[Saved data entries]
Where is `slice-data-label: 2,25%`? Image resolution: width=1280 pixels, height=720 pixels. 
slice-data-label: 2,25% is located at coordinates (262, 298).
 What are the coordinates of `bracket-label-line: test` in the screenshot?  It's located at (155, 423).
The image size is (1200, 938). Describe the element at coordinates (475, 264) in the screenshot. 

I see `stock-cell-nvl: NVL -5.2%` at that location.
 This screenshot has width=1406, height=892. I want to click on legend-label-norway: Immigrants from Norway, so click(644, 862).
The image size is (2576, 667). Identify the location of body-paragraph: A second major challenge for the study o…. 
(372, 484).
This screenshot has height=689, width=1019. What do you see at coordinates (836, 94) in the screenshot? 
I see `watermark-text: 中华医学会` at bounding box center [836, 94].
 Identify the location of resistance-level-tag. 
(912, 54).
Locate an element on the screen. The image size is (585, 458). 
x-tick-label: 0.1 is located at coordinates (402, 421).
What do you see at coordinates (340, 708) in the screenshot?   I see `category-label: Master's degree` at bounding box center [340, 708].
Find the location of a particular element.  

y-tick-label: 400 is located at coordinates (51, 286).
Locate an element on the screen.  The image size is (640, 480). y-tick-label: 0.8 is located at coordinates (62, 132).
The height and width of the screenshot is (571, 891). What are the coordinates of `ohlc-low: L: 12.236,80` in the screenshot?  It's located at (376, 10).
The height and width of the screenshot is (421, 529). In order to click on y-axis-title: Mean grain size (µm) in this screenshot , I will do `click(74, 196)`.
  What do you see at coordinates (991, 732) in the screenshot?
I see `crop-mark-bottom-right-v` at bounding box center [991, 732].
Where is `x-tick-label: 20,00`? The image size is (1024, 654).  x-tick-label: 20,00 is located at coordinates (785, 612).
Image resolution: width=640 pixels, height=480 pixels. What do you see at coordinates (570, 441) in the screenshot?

**What you are asked to do:** List every line of the items above that contains the word "located".

**Result of the task:**
slice-data-label: 2,25% is located at coordinates (262, 298).
 What are the coordinates of `bracket-label-line: test` in the screenshot?  It's located at (155, 423).
x-tick-label: 0.1 is located at coordinates (402, 421).
y-tick-label: 400 is located at coordinates (51, 286).
Locate an element on the screen.  The image size is (640, 480). y-tick-label: 0.8 is located at coordinates (62, 132).
The height and width of the screenshot is (571, 891). What are the coordinates of `ohlc-low: L: 12.236,80` in the screenshot?  It's located at (376, 10).
Where is `x-tick-label: 20,00`? The image size is (1024, 654).  x-tick-label: 20,00 is located at coordinates (785, 612).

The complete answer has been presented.